Title:Optimal Scheduling Method of Medium and Low Voltage AC-DC Hybrid Distribution Network Based on Edge Cloud Cooperation
Volume: 18
Author(s): Yongxiang Cai*, Hongyan He, Yueqi Wen, Yuanlong Gao, Qiming Zhang, Song Zhang and Guohao Lin
Affiliation:
- Electric Power Research Institute of Guizhou Power Grid Co. Ltd., Guiyang, 550002, China
Keywords:
AC-DC, distribution network, medium and low voltage, edge cloud cooperation, photovoltaic consumption, power quality.
Abstract:
Introduction: The rapid advancement of power electronics technology has endowed VSCinterconnected
AC/DC hybrid distribution networks with superior operational advantages, including
enhanced power supply capacity and improved compatibility with renewable energy integration. Furthermore,
the progressive development of cloud computing and edge computing architectures has significantly
developed cloud-edge collaborative control technologies. Moreover, to synergistically leverage
these dual technological advancements, this paper proposes a coordinated cloud-edge control methodology
for medium/low-voltage VSC-based AC/DC hybrid distribution systems.
Methods: This paper proposes a cloud-edge coordinated control methodology for VSC-interconnected medium/
low-voltage AC/DC hybrid distribution networks. The methodological framework comprises three principal
phases: First, a comprehensive analysis is conducted on the interaction mechanisms and regulatory capabilities
between cloud servers and edge computing nodes. Subsequently, a hierarchical control strategy is developed
through cloud-edge coordination, where the cloud layer optimizes network loss minimization while
edge layers simultaneously minimize the weighted sum of power losses and three-phase imbalance levels.
Finally, the multi-objective optimization model is systematically transformed into a second-order cone programming
(SOCP) formulation, establishing an efficient convex optimization framework.
Results: A comprehensive case study was conducted on a representative AC/DC hybrid medium/lowvoltage
distribution network topology to validate the proposed methodology. The numerical results
demonstrate that the medium-voltage (MV) side dispatch strategy achieves 52% network loss reduction
compared to pre-dispatch conditions through active-reactive power coupling-enhanced photovoltaic
accommodation. Furthermore, the cloud-edge coordinated framework enables deep exploitation of operational
potential in low-voltage (LV) AC/DC interconnected feeder sections, effectively mitigating
voltage violations while maintaining three-phase equilibrium constraints.
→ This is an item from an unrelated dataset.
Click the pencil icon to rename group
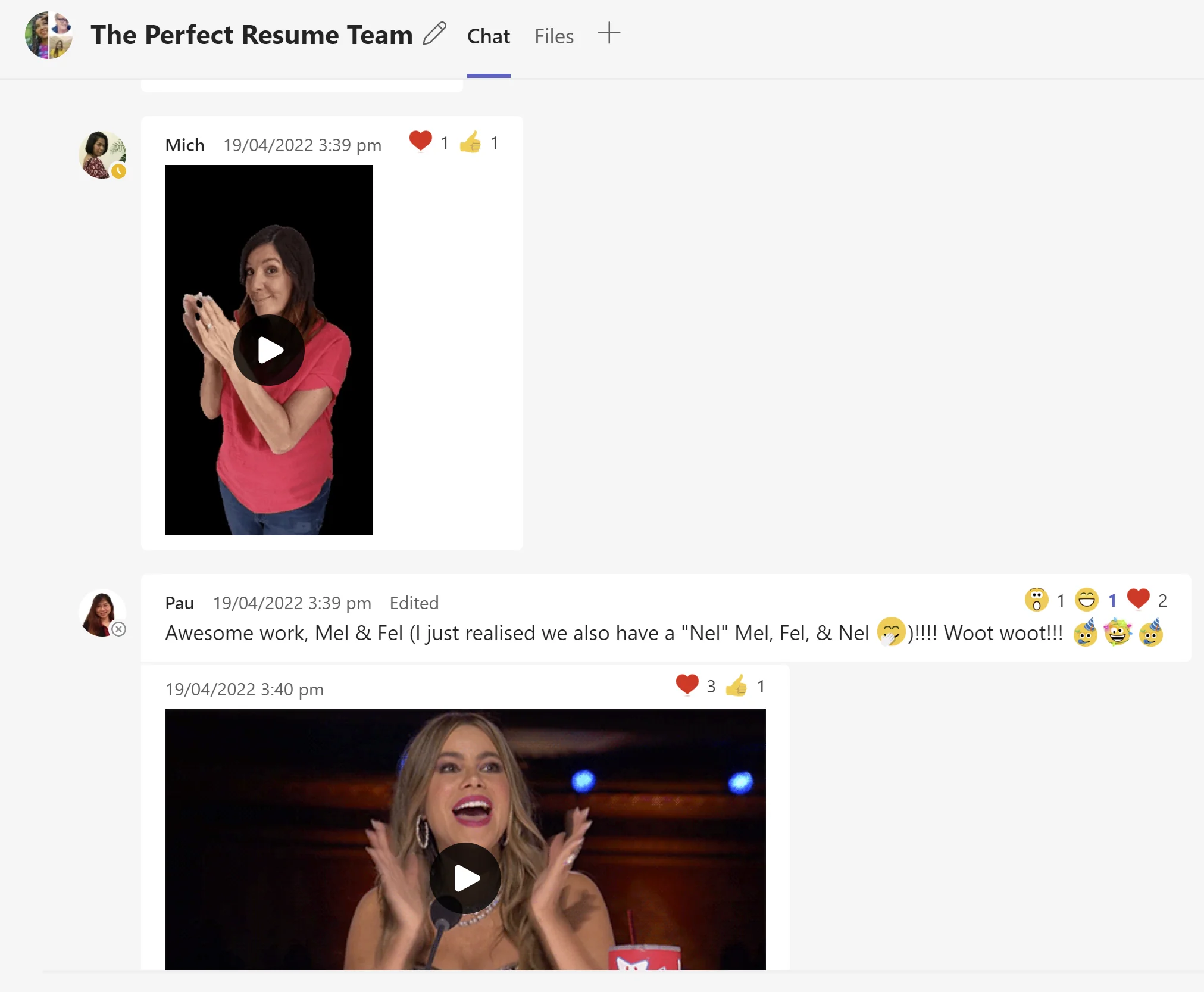1204x992 pixels. coord(434,34)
Particularly, the synergistic
optimization mechanism reduces power losses to 48% of baseline values through coordinated control of
converter stations and intelligent edge devices.
Discussion: The results of this paper show that the proposed method can promote the photovoltaic consumption
of medium and low voltage AC / DC hybrid distribution network with high proportion of renewable
energy generation access, make full use of the advantages of DC lines in new energy access
capacity and the advantages of flexible equipment in flexible regulation and control ability, and ensure
that the voltage of distribution network does not exceed the limit and the three-phase unbalance degree
does not exceed the limit in the period of high photovoltaic output. However, it should be noted that the
method proposed in this paper has certain limitations. The method proposed in this paper has higher
requirements for global communication. For the low-voltage distribution station area with incomplete
communication and incomplete measurement, distributed control and other methods are more suitable.
Conclusion: This study addresses the challenge of insufficient photovoltaic (PV) hosting capacity
caused by large-scale distributed PV integration in medium/low-voltage distribution networks. Physically,
we develop a hybrid AC/DC distribution network topology leveraging the flexible power dispatch
capabilities of voltage source converters (VSCs), thereby overcoming the conventional radial topology
constraints. Computationally, a cloud-edge coordinated control architecture driven by distributed computing
paradigms is proposed, which synergistically exploits the regulation potential of low-voltage
(LV) feeder sections through two coordinated mechanisms: 1) A hierarchical optimization framework
that decouples system-level objectives (cloud layer) and local constraints (edge layer), significantly enhancing
computational efficiency; 2) Dynamic resource allocation that fully utilizes edge computing
nodes for real-time adjustment while maintaining global optimality through cloud-based coordination.